**学习文本:**
---

游记《我在西班牙看斗牛之十三》(完结篇)

颂锦

 

晚上八点多钟,精彩纷呈的、令人血脉偾张的、历时三个多小时的斗牛竞技,在《西班牙斗牛曲》最后一个音符落地的那一刻,宣告结束。

今天的太阳走得特别慢,它在空中踱步,故意把白天拉得很长,原来它也在观赏斗牛竞技。它把它的叫好声揉在阳光中,撒在斗牛士的脸上,令他们光彩夺目。

直到九点,伊比利亚半岛上空的这盘太阳才踏上西行的路,把山峦草木小溪屋宇带走,把斗牛场上的深红浅红粉红带走。天幕缓缓闭合,黑夜来到龙达。

我们被丢给夜色中依然热闹着的龙达。街道上霓虹灯、装饰灯、广告灯、探照灯把夜的黑赶走了。龙达的大街成了人行的步道,斗牛场里的鼎沸被移到了斗牛场外,我们再一次感受到西班牙人的热情和豪放。

在去Bus站的路上,我与阿赛利娅讨论了斗牛这项传统活动的争议性。来西班牙之前朋友就要我去看西班牙斗牛。他们说这是人活在这个星球上必看的一个节目。在他们列出的十大必看节目中,西班牙斗牛排列第三。他们还要我抓紧时间去看,因为说不定哪一天西班牙会废除斗牛。会吗?我以会和不会,不偏不倚的中性态度问阿赛利娅。阿赛利亚断然回答不可能。她说,你看西班牙国旗的颜色,再看斗牛士手里布莱卡颜色(我当时一点没有想把这两种性质截然不同的物品进行比较。),你就知道,它们是一体的,取消布莱卡,国旗就得变颜色,这可能吗?阿赛利娅说这些话的时候,语气剧烈,短促,反对废除斗牛的意念呼之欲出。我一直把竞技场上的斗牛看成是文明社会的野蛮举动,还一直以为这种竞技是专供男性看的。特别是当我亲眼目睹一股股鲜红的血从牛背上飙出,我的这种想法更加强烈。想不到我心目中可敬的阿赛利娅还是这项竞技的拥𨀂。刚才还把“上善若水”的称号给了阿赛利娅,现在不免打了折扣。水中也有浊流,瑕不掩瑜,我心中的自己竭力替阿赛利娅说项。

---

**提取信息:**
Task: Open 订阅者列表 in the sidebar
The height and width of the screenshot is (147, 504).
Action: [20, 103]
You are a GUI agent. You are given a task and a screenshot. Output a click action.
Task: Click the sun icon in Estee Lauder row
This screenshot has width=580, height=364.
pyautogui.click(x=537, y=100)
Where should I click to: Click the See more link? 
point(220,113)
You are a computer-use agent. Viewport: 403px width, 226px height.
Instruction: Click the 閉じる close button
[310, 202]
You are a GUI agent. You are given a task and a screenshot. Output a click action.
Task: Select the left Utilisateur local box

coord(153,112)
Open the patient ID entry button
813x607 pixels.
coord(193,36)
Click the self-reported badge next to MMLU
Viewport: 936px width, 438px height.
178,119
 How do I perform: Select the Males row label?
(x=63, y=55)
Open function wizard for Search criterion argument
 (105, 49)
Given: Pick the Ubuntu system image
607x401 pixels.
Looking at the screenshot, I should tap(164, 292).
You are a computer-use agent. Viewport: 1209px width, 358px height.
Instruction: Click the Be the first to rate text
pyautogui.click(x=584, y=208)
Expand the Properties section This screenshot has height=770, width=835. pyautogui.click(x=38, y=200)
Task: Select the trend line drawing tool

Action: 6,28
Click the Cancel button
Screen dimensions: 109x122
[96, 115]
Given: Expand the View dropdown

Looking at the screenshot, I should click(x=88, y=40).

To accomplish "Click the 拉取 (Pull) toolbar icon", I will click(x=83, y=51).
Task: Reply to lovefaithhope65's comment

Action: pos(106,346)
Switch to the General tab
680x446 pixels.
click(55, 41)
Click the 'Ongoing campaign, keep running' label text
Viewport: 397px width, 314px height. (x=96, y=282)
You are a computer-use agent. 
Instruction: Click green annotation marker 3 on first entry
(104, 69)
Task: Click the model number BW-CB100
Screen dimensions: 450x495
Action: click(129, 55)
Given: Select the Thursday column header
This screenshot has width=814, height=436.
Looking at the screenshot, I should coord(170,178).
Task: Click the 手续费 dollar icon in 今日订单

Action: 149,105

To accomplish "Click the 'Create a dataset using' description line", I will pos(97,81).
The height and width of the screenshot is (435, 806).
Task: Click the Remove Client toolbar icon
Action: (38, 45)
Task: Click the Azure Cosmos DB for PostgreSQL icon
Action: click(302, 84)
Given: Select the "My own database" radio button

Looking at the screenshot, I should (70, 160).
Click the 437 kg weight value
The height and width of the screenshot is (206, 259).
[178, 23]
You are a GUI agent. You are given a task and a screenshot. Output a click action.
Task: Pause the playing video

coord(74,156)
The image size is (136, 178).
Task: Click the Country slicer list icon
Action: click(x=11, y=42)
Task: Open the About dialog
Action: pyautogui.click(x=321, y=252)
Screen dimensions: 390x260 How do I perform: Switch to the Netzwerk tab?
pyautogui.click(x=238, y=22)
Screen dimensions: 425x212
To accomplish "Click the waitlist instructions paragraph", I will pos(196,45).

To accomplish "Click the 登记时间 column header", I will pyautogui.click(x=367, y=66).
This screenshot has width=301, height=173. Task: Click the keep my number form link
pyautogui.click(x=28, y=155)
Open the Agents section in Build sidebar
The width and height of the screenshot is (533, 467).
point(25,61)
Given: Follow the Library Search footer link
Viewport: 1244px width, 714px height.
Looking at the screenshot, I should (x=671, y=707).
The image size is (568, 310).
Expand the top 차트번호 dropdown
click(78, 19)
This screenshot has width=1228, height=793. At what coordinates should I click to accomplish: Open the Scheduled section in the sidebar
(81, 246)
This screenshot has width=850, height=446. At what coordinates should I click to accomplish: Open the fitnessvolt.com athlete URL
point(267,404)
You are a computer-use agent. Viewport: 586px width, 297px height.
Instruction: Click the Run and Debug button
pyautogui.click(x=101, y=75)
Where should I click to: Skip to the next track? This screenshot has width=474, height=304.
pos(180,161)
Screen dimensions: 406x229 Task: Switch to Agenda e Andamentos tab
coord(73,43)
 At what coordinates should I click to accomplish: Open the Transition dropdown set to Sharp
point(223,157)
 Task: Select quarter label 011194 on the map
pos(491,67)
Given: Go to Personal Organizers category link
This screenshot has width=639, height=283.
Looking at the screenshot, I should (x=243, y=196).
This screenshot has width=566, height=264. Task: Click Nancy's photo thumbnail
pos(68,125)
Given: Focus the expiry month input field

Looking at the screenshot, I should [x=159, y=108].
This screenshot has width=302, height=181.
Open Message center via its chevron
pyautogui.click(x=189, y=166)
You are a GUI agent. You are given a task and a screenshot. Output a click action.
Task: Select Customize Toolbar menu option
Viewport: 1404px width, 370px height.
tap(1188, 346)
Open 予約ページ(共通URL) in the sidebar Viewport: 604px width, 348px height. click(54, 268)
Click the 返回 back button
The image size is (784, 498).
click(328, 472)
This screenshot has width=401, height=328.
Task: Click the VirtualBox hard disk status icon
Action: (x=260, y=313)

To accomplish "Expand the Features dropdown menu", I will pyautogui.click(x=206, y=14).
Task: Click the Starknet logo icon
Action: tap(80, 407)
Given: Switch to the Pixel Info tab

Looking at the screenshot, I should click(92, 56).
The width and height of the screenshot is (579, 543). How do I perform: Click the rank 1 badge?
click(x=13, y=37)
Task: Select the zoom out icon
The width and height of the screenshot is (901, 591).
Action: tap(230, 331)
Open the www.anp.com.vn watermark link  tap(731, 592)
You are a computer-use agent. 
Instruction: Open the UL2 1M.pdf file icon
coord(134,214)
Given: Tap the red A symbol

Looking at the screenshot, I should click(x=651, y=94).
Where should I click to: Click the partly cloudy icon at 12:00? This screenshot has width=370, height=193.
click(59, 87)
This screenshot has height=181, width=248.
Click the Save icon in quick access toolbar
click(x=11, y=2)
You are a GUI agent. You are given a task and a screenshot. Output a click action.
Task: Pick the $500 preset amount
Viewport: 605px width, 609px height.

---

**操作步骤:**
a. 逐字复述斗牛游记中从“直到九点,伊比利亚半岛上空的”开始、到“感受到西班牙人的热情和豪放。”结束的部分。
b. 斗牛游记中,朋友列出的十大必看节目里,西班牙斗牛排在第几位?
c. 请从斗牛游记的最后一句之后接着往下写。

**预期结果:**
a.
直到九点,伊比利亚半岛上空的这盘太阳才踏上西行的路,把山峦草木小溪屋宇带走,把斗牛场上的深红浅红粉红带走。天幕缓缓闭合,黑夜来到龙达。

我们被丢给夜色中依然热闹着的龙达。街道上霓虹灯、装饰灯、广告灯、探照灯把夜的黑赶走了。龙达的大街成了人行的步道,斗牛场里的鼎沸被移到了斗牛场外,我们再一次感受到西班牙人的热情和豪放。

b. 第三位。

c.
        我在报章杂志上读到过,斗牛竞技在西班牙支持和反对的人口比例在三比一之间,也就是说在西班牙约有四分之一的公民反对斗牛竞技。尤其在西班牙北方几个州,这种反对运动风起云涌。在斗牛季节,有许多反斗牛人士会上街游行,谴责斗牛士的野蛮,连带着把斗牛士捧为英雄的观众一齐放在炮轰的范围内。2001年7月,西班牙宣布禁止在市场上销售斗死的斗牛肉。卖斗牛肉是养牛人的主要收入,这则禁令,无疑是釜底抽薪,迫使养牛人因无法负担高额驯养费用而放弃饲养斗牛,这样闻名于世的西班牙斗牛将会出现无牛可斗的局面。牛,西班牙不缺,但是能用来斗的牛,奇缺。众所周知,不是随随便便牵一头牛,送到斗牛场去,就可以与斗牛士搏斗的。

我一直在说西班牙和中国很像,我又找到了一个例证。这叫上有政策,下有对策。禁售斗牛肉,禁令已颁布近二十年,但西班牙中部和南部各州牛照斗,斗牛过后,牛肉的香味照样满大街飘荡。

阿赛利娅很实事求是。她说,斗牛竞技的确已失去了往日的光辉,但你要说它将来某一天,它会在西班牙消亡,我打死不会相信。她的理由很简单,她说,这就像拳击赛,卡尔(我的英语名),你说,将来某一天拳击赛会从这个地球上消失吗?拳击赛难道不比斗牛赛更野蛮吗?拳击赛是人与人斗,斗牛是人与牛斗,你说哪个更残忍?更不文明?更不道德?拳击赛不也是以把对手击倒定胜负的吗?拳击台上被击倒致伤致残致死的拳击手还少吗?卡尓,你说,拳击赛结束,全场观众是对着败者还是胜者起立欢呼的?拳击手把对方打倒在地,不以为耻,反以为荣,他有什么道德可言?观众对打倒对方的拳击手不加以痛斥,还鼓掌喝彩,这道德两字难道喂狗了吗?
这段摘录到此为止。